Steinhorn concedes that the conservative assault on the boomers has "succeeded in discrediting Boomers personally -- surveys show majorities of Americans view Boomers as arrogant, ambitious, self-centered, selfish, materialistic, and less patriotic than others ... But that's a Pyrrhic victory at best because conservatives haven't succeeded in their larger goal of discrediting Boomer norms and values." Right-wingers may pack the courts with Federalist Society reactionaries like Samuel Alito and win some elections, but in the long run they're doomed: "however much political power these social conservatives may accumulate, theirs is a worldview that is becoming increasingly obsolete."
"The Greater Generation: In Defense of the Baby Boom Legacy"
By Leonard Steinhorn
Thomas Dunne/St. Martin's Press
318 pages
Nonfiction
At a time when facile potshots at boomers are in vogue, Steinhart's unapologetic celebration of the boomer legacy is refreshing, and much of his argument is convincing. Polls and in-depth studies such as Alan Wolfe's "One America, After All" show that most Americans do indeed subscribe to the core boomer values of tolerance, equality and individual choice. America is never going to return to the '50s, when conformity, strict morality and hierarchy -- not to mention racism, sexism and homophobia -- played a far greater role than they do now. (Homophobia alone still lives on, according to Wolfe -- an analysis borne out by the gay marriage wedge issue.) Political analysts who overreacted to Bush's reelection -- and the Democratic establishment, which refuses to challenge Bush on his inexplicably perceived strength as a "strong leader against terror" -- could use some of Steinhorn's optimism about Americans' fundamental liberalism to stiffen their spines. There is good reason to believe, as Steinhorn and other analysts, including John Judis and Ruy Teixeira, have argued, that long-term demographic trends in the U.S. are working against conservatism: Not only are the Greatest Generation conservatives dying out, the "cosmopolitan" boomer outlook is dominant and will only become more so.
However, "The Greater Generation" is too superficial and boosterish to really shed much light on the confused and contradictory state of American society, culture and politics today. Steinhorn's Panglossian view of Boomers as paragons of enlightenment and open-mindedness may be gratifying for liberal boomers weary of the criticisms heaped on them by Rush Limbaugh and his braying ilk, but in the end it seems overblown, sentimental and windy, like an updated Elks Club oration in praise of diversity training. Even the most self-satisfied boomer must be taken aback by from-the-pulpit pronouncements like "We live in the Baby Boom era of American history, and despite our flaws and blemishes as a nation, we are a more benign and virtuous nation than at any time in our history." Throughout "The Greater Generation," it is axiomatic that "baby boomer" is a synonym for everything good, tolerant and wise -- so that when lauding a boomer factory owner, Steinhorn can write, "Jeff quite candidly admits the gut temptation to exercise power and lash out when workers doubt him, but the Baby Boom part of him keeps that very human temptation in check." Such passages border on the ludicrous.
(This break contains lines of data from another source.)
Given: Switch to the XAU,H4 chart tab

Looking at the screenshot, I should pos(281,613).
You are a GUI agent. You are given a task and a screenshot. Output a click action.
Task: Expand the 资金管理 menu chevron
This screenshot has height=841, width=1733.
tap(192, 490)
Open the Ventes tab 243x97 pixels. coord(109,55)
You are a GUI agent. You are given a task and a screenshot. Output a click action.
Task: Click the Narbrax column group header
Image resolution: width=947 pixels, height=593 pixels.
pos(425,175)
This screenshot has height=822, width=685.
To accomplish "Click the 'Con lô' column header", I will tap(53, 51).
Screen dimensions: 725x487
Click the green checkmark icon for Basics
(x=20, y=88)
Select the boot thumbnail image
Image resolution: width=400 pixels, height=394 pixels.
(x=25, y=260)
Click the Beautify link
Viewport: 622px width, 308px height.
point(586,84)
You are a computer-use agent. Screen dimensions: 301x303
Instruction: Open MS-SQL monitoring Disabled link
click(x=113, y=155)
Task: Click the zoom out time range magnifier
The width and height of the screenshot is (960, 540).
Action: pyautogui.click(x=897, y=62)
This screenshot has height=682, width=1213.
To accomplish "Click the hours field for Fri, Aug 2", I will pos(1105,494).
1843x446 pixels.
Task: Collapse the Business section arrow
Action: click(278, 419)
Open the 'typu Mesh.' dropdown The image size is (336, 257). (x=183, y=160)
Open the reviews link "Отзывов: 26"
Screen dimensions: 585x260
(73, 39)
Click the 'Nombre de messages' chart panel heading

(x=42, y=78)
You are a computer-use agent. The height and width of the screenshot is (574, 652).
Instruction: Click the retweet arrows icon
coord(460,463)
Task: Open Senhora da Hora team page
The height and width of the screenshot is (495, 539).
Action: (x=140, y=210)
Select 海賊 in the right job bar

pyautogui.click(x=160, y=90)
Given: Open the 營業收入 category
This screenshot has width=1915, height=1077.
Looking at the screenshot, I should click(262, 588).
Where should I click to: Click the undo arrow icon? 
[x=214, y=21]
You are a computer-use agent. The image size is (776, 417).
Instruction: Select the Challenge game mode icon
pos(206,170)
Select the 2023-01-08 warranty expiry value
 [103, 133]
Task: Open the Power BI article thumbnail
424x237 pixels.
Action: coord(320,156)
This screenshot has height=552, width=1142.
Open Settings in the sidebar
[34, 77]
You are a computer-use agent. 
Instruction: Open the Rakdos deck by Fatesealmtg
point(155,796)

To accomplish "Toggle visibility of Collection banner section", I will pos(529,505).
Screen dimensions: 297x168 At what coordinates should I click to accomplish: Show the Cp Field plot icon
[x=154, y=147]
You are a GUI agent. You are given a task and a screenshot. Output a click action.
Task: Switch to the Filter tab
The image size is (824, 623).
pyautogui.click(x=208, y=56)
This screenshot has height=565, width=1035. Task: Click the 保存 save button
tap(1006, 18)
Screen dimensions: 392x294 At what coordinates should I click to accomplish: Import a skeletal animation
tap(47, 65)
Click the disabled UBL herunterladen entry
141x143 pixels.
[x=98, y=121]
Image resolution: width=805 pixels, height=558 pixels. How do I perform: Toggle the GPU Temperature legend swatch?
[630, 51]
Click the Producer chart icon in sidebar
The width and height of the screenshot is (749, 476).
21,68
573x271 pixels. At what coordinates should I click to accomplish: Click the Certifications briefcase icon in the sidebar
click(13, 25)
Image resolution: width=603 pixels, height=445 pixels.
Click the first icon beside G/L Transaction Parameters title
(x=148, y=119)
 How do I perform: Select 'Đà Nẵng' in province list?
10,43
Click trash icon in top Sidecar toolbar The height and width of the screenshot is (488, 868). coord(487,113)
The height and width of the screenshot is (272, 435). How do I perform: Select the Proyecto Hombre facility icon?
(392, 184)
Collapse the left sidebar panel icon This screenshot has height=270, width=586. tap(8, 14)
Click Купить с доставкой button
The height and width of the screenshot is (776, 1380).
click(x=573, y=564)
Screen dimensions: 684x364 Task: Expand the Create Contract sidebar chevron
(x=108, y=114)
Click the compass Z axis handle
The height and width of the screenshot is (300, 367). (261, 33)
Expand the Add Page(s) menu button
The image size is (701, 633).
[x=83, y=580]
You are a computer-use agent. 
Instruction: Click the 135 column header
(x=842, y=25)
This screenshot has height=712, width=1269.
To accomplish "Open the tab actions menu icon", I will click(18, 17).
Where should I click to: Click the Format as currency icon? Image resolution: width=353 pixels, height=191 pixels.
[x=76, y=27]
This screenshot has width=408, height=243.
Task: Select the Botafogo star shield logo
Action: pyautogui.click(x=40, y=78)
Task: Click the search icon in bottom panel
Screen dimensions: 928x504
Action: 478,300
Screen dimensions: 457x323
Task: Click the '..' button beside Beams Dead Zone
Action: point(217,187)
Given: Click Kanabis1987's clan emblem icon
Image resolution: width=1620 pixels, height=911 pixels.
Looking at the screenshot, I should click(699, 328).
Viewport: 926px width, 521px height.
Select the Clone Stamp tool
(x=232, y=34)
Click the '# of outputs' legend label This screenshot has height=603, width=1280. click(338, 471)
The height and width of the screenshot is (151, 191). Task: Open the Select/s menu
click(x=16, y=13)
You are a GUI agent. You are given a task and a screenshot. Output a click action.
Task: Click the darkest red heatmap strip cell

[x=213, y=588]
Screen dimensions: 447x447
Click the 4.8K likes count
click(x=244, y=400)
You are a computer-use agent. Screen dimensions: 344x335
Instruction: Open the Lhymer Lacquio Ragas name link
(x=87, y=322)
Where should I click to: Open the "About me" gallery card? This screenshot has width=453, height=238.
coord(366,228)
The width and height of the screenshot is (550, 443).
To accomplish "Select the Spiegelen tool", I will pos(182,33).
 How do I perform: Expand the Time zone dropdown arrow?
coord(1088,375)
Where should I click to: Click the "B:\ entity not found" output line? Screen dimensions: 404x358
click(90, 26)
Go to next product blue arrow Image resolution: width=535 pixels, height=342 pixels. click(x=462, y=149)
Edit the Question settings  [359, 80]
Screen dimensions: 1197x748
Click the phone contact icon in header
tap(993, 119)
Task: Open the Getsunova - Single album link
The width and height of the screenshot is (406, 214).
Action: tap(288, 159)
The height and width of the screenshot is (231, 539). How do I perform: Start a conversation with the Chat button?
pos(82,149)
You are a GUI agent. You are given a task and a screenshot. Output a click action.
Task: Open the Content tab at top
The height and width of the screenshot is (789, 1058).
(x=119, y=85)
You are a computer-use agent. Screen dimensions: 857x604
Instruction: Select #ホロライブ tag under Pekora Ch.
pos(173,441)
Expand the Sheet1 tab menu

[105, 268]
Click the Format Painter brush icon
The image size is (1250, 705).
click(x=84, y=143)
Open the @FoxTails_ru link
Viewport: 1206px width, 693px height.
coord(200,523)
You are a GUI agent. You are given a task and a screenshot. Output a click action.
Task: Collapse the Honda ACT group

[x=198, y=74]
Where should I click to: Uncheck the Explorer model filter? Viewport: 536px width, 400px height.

Certainly there are things to celebrate in the baby boom legacy, many of them so deeply ingrained in our culture that we simply take them for granted, and Steinhorn deserves credit for reminding us of them. But he overdoes it. He exaggerates the boomer-era legacy and glosses over the ways boomers have failed to live up to it. In the end, he fails to acknowledge that boomers are not really as different from their parents, or for that matter from every generation, as they would like to believe.
One of the problems with "The Greater Generation" is revealed by its title. Comparing the virtues of succeeding generations is a dubious exercise, especially when their members lived through periods as radically different as World War II and the '60s. The issue is agency. Leaving aside the obvious definitional and chronological difficulties -- many of the boomers' achievements were set in motion by men and women from the Greatest Generation -- is it really fair to say that a group consisting of millions of people "did" anything? Steinhorn is right that the boomers ended up sharing similar values, but that begs the question of how they arrived at those values. Did the boomers end racism, open up opportunities for women, humanize the workplace? Of course, all those things happened on their watch. But weren't boomers -- at least to a large degree -- just along for the historical ride?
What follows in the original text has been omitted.